Think about it this way: In nature diversity is key to survival, yet more and more we are consolidating our food growing/manufacturing/processing. Our consolidated food system (most of the greens are grown in CA) also explains why e-coli contamination is being spread far and wide. Talk about putting all your eggs in one basket. And when chaos (political,envorinmental, and microbial) kicks up a notch, we are going to need diversified sources of food.

But back to your subject: when I was a child I frowned upon the use of manure in my parents' garden. They used to laugh at me because I didn't want to set foot in what I considered a contaminated plot of earth. I don't think using animal waste is necessarily bad, it just needs to be treated properly -- composted before use.

Even human wastes will compost given the proper amount of time. Though, no, I wouldn't ever apply human wastes to human food sources.

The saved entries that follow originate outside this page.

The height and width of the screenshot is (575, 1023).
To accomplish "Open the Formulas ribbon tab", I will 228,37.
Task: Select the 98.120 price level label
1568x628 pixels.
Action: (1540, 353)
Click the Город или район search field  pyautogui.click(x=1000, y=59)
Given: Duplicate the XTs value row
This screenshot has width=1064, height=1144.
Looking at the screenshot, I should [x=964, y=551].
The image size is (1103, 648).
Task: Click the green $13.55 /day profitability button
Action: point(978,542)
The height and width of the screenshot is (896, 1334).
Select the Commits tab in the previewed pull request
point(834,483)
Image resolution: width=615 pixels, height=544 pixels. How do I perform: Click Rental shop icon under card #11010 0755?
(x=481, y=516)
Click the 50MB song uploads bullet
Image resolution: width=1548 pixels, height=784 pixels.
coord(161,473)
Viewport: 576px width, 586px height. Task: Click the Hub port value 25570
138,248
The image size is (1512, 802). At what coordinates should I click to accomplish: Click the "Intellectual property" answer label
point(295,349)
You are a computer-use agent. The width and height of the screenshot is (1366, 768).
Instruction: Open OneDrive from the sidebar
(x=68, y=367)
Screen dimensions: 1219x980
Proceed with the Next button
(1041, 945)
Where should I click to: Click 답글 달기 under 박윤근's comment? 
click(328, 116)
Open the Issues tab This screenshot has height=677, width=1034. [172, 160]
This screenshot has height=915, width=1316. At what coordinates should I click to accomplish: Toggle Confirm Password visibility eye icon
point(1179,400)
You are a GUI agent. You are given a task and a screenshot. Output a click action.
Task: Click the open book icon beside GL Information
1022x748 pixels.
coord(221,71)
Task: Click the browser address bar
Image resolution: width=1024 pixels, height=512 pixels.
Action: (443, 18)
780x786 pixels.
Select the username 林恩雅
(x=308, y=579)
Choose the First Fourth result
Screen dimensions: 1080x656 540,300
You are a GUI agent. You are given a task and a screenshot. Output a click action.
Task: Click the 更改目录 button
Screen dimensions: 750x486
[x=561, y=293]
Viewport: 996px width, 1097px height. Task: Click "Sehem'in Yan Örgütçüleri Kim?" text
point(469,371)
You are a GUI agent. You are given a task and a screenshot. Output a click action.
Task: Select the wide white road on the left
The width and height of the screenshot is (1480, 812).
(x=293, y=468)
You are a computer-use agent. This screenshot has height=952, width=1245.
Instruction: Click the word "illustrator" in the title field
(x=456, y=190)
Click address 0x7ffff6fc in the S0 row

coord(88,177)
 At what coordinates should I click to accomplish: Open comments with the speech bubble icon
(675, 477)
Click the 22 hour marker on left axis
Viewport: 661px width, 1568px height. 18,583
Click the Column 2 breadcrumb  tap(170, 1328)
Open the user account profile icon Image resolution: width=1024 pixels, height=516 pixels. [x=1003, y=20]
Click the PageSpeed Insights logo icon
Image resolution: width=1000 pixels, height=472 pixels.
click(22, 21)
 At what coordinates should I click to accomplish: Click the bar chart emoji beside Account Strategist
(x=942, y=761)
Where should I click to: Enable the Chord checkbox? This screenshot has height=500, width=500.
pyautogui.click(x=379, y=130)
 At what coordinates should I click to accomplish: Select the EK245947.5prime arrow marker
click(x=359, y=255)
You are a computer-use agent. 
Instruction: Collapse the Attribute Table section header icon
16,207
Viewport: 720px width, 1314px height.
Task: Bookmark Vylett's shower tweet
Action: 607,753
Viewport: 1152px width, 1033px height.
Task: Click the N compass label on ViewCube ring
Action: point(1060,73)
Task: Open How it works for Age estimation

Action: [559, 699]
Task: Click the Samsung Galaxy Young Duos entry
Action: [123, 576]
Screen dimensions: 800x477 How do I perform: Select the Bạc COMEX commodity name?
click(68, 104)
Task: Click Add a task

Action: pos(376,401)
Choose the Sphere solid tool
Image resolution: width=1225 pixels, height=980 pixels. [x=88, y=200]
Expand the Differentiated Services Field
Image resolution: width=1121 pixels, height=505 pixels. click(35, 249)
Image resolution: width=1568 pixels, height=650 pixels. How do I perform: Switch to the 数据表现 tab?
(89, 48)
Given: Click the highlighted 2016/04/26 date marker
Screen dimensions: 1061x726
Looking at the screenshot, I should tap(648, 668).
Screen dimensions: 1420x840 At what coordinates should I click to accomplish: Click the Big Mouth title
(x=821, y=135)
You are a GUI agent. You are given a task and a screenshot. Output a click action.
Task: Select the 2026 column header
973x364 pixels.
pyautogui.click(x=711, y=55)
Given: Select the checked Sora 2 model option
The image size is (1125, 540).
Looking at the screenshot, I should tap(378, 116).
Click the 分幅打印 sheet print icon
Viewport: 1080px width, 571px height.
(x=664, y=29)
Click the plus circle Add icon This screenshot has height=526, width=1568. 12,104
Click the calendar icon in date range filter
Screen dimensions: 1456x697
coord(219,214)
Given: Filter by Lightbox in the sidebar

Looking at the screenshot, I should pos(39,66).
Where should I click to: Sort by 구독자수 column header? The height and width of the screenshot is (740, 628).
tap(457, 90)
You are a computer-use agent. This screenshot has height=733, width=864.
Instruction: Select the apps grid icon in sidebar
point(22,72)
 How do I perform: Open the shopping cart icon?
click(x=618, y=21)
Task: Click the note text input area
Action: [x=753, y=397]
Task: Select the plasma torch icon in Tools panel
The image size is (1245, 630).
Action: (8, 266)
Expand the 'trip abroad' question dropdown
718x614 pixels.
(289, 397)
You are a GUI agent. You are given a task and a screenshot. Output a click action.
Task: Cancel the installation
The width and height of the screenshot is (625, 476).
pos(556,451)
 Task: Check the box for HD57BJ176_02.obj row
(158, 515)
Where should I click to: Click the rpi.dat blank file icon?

At December 10, 2006 3:22 PM, Blogger oblio said...

I think it's important to review the Stonyfield response as long as you're posting about the Businessweek article.

This is linked from their main page, your posting extended my curiousity about the whole bit:

At December 28, 2006 11:21 AM, Blogger Jade said...

Thanks for your input, oblio. It wasn't my intention to attack Stonyfield. Balance is always welcome. As in all things, buyer (reader) beware. Everyone has an agenda to promote. I'm not here to do any investigative reporting.